It is a result that could have been predicted, since it has been a consistent finding of psychological research, well known in the 1970s when the Follow Through study was being conducted, that in learning, what comes out is highly dependent on what goes in, especially in the area of procedural skills. If basic skills are not emphasized, then mastery of those skills is unlikely to result. However, because the results did not fit the Romantic, naturalistic, antidrill prejudices of American experts in early childhood, the results were reanalyzed into oblivion and ultimately ignored, to the consternation of the proponents of Direct Instruction.2

Although the studies in Project Follow Through did not exhibit the methodological experimental rigor that is often demanded today, the results were highly credible on two grounds. First, and most important, they were consistent with what is known from the laboratory about human learning. Had the results been inconsistent with mainline psychology, they would have been more interesting but also more dubious. To call into question the what-comes-out-must-go-in principle regarding skills, a truly rigorous data gathering and [End Page 175] analysis—much more rigorous than Project Follow Through—would have been needed. Second, the effect sizes were quite large.

Today, the evaluation of educational programs is a significant industry. In contrast to the Follow Through studies, however, effect sizes in current studies tend to be smaller, and policy implications are correspondingly less certain.3 Moreover, the duration of current evaluative studies tends to be shorter than the three to four years of Project Follow Through. These two characteristics of current evaluation research, brevity and uncertainty, are connected. It takes time to achieve more significant and thus more certain differential effects in education, especially when evaluation reaches out into the middle school and high school years, during which academic achievement has to transcend the limited and explicit skills in reading and math that were probed in Project Follow Through. The need for longer-term and theory-driven evaluations of programs that are themselves long term and theory driven is a theme of this paper.

Educational Theories and Lack of Achievement in Later Grades

Besides the influence of Romantic naturalism that has dominated early childhood education, there may be another reason why so little attention has been paid to the results of Project Follow Through. The large academic differentials that could be detected in third grade when contrasting explicit and implicit instruction in basic skills did not result in large academic differentials in later grades.
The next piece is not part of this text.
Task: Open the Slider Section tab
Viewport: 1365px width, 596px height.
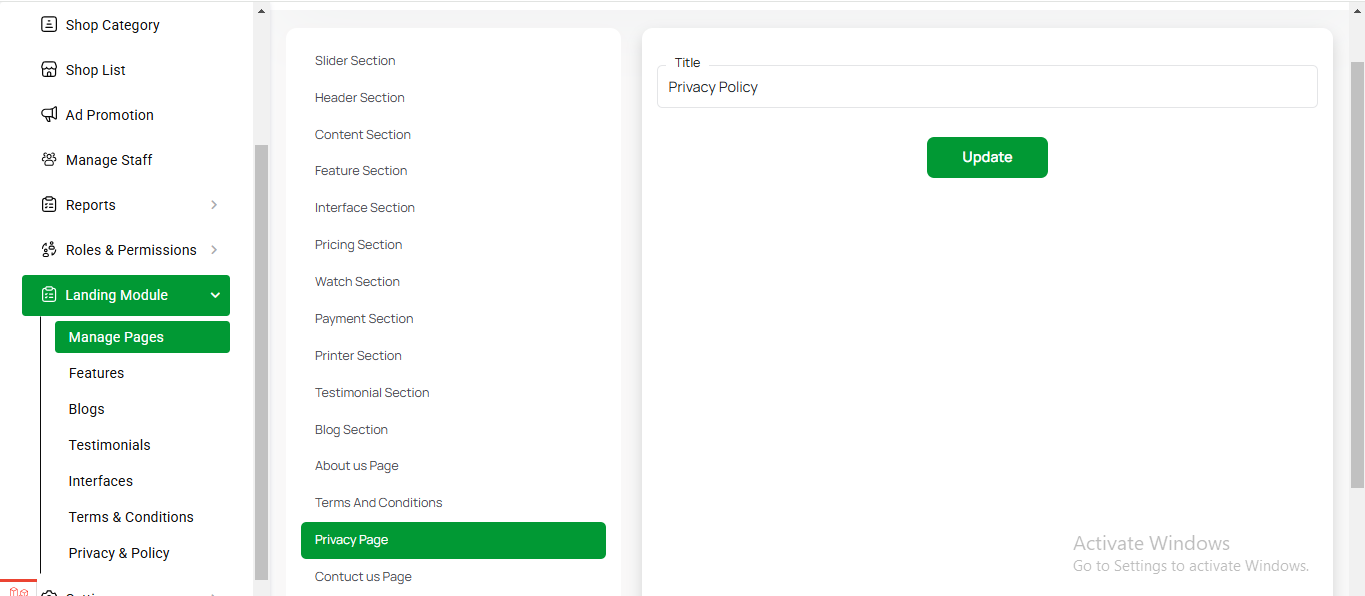Action: tap(355, 61)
Subsequent evaluations have continued to show, as did Follow Through, the short-term effectiveness of explicit early programs in teaching the sounding out and writing down of words—programs such as Direct Instruction, Success for All, and Open Court Reading. After initial successes in early grades, however, these programs have not led to significant rises in reading achievement in later grades.4 The so-called fourth-grade slump in the performance of disadvantaged children still persists, ameliorated, no doubt, by these explicit early reading programs but with levels still essentially stagnant and, by general agreement, unsatisfactory.5 These good early programs have not produced the sort of long-range benefit in reading scores that was hoped for from the short-term benefits of explicit early instruction. There is, of course, every reason to persist in explicit early instruction in basic skills, because they...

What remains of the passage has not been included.